Çünkü babam o evi kırıp döktürdüğünde, istediğim aile tablomu da elimden almıştı. Ne çok yalvarmıştım oysa, babam ise bana hayal kurmanın ne kadar kalp kırıcı olduğunu anlatıp durmuştu.
Ben ise küçük bedenimle ağlamaya başlamıştım. 'Hayallerim olmadan nasıl yaşarım ben, kabuslar görürüm.'
Bazen küçüklüğüme gittiğimde, hayal ve gerçekleri karıştırıyorum hala. Bir yanımda babamın gülerek anneme aşık gözlerle bakan yüzü dururken, diğer yanda ise bana evcil hayvan muamelesi yapan yüzü duruyor karşımda.
Anne ve baba sevgisinden, ilgisinden her zaman yoksun olarak büyüdüm. Babam bana maddi imkan sağlıyorken, annem ise yanımda olmadan o küçük yaşta bana kalp kırıcı ve can yakan bütün duyguları öğretti. İkisinin çocuklarına karşı verebildiği tek şey, buydu.
Oysa ben küçük bedenimle babamdan, 'zengin bir şey almasını' isterken maneviyattan bahsetmiştim.
Benim için zenginlik kelimesinin karşılığı asla para olmadı. Daha sekiz yaşındayken ve karne gününde, öğretmenime şiddetle karşı çıktığımı hatırlıyorum. Konu, bu kelimeydi; zenginlik.
Sarı saçlı ve ışıldayan gözlere sahip öğretmenime her zaman hayran olmuştum aslında. Ama o gün, çok sinirli ve kırgındı küçük bedenim.
Zar zor hatırladığım tombul yanaklı Tom, karne günümüzde öğretmenimize 'zenginlik nedir?' diye sormuştu.
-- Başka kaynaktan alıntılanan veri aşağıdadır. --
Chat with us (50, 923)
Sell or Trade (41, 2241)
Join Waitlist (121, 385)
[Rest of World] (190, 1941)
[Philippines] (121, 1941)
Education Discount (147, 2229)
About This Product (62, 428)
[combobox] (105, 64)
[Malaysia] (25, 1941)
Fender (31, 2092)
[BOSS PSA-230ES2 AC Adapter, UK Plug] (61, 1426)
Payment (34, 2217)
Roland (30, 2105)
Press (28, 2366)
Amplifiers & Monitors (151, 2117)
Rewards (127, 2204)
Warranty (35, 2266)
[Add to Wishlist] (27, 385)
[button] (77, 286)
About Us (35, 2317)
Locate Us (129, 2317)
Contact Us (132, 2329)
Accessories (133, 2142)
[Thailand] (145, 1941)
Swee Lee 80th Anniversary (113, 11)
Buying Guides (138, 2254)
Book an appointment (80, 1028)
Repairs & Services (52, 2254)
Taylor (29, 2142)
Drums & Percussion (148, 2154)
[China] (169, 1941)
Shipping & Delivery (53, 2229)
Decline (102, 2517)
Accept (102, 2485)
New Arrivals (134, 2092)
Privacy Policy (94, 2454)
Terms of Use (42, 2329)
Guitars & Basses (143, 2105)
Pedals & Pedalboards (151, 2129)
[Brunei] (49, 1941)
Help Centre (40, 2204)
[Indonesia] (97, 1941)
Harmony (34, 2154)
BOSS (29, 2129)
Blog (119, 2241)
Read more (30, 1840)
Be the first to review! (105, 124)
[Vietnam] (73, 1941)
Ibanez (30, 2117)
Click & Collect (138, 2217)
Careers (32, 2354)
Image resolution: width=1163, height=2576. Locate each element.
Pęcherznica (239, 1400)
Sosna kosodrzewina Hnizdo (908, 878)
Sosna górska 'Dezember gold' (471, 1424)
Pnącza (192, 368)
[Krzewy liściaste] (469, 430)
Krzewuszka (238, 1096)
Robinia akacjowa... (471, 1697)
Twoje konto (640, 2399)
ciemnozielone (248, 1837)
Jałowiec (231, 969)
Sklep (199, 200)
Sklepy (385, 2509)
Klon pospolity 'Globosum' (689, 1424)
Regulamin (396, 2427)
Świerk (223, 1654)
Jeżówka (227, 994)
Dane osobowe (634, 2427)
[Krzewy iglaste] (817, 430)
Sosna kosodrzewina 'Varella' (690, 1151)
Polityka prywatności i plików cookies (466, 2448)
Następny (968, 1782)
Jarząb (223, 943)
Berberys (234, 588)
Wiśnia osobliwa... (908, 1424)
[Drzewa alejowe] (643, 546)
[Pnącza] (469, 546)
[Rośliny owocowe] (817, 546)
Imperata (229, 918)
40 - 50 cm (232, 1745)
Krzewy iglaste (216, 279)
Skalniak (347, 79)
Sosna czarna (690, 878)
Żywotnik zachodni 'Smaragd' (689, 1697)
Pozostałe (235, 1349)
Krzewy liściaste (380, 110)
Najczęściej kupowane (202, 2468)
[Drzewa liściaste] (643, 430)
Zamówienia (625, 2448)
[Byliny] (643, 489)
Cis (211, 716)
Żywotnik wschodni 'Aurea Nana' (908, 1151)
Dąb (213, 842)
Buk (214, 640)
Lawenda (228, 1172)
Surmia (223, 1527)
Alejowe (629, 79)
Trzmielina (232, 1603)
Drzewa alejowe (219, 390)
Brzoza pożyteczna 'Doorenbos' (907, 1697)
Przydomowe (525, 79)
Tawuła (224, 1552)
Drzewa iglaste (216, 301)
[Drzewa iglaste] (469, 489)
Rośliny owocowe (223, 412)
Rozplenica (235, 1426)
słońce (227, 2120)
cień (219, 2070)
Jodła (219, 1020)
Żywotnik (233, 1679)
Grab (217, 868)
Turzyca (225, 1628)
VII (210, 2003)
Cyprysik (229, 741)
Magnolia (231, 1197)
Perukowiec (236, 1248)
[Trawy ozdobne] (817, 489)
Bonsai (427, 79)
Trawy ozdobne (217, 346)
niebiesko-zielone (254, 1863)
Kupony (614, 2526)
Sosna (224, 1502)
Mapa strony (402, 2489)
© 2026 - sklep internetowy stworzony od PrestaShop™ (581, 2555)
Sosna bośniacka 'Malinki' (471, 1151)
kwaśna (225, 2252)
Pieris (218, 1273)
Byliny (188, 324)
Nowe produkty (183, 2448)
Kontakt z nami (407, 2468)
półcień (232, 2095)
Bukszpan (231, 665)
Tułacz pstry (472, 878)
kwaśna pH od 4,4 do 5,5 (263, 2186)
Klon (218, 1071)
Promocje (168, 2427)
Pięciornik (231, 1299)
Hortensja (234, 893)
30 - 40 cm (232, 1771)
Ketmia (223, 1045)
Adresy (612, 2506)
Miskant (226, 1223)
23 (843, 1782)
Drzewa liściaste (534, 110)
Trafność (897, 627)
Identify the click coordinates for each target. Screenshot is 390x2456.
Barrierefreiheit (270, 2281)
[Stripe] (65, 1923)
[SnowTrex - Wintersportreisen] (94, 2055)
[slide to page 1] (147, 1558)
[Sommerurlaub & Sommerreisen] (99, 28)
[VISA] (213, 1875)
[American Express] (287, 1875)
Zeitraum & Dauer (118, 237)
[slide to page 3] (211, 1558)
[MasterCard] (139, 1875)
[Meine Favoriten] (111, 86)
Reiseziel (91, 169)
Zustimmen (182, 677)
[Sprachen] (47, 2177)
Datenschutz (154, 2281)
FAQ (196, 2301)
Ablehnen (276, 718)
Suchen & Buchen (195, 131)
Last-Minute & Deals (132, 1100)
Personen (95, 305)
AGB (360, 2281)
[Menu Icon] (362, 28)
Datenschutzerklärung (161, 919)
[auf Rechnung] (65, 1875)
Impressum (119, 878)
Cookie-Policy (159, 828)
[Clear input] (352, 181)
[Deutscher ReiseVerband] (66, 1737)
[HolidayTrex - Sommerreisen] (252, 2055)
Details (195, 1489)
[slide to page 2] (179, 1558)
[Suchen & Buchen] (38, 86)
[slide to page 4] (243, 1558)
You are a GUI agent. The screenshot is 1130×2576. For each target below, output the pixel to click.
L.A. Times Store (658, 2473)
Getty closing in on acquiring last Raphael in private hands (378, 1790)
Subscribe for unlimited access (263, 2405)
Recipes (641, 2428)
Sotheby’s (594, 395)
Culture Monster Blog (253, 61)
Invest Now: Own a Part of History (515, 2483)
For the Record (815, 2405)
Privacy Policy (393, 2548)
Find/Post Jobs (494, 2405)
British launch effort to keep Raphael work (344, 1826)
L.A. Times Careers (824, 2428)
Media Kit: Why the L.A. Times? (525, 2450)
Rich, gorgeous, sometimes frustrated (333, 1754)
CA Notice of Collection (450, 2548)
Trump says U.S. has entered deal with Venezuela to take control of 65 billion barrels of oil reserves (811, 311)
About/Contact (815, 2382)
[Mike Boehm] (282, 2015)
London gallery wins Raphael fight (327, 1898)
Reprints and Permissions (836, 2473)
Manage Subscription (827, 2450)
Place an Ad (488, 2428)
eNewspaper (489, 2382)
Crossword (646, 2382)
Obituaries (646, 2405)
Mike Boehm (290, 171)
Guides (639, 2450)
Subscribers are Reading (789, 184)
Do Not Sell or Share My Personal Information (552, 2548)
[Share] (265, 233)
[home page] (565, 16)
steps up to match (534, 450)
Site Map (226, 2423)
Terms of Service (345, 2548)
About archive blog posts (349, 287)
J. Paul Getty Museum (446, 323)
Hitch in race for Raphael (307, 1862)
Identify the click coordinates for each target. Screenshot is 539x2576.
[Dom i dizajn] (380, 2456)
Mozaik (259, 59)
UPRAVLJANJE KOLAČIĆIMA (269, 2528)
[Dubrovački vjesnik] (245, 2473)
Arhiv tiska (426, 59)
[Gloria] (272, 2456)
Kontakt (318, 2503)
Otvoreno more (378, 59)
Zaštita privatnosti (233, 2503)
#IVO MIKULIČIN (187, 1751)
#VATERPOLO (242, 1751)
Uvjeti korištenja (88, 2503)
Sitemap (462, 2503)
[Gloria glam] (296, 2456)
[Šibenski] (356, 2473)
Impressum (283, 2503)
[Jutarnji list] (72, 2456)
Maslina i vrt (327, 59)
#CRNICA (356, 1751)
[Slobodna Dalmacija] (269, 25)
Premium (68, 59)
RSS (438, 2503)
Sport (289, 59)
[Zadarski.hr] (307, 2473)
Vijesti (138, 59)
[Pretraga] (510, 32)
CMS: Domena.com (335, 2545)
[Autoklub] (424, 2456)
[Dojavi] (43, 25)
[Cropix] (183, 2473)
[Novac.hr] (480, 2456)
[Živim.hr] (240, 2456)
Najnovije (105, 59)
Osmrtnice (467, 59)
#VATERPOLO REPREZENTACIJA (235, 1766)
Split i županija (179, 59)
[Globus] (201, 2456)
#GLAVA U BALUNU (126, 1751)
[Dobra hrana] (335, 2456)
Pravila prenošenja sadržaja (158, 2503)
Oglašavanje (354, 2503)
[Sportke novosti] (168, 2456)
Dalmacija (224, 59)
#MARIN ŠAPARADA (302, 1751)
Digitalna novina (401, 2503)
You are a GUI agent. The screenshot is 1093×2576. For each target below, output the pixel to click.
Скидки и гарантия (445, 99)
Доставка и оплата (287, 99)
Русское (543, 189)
Sevgili öğretmenimiz Bayan Kate ise ona gayet sade ve anlayabileceği bir şekilde anlatmıştı. Ama bu anlatış, benim doğru bildiklerimi yanlış olarak gösterdi.
Her zaman kibar, sevgi dolu ve kıpır kıpır bir kızdım. İlk saygısızlığım ve belki de hadsizliğim o an olmuştu, hızla ayağa kalktım ve Bayan Kate'in sözünü kestim.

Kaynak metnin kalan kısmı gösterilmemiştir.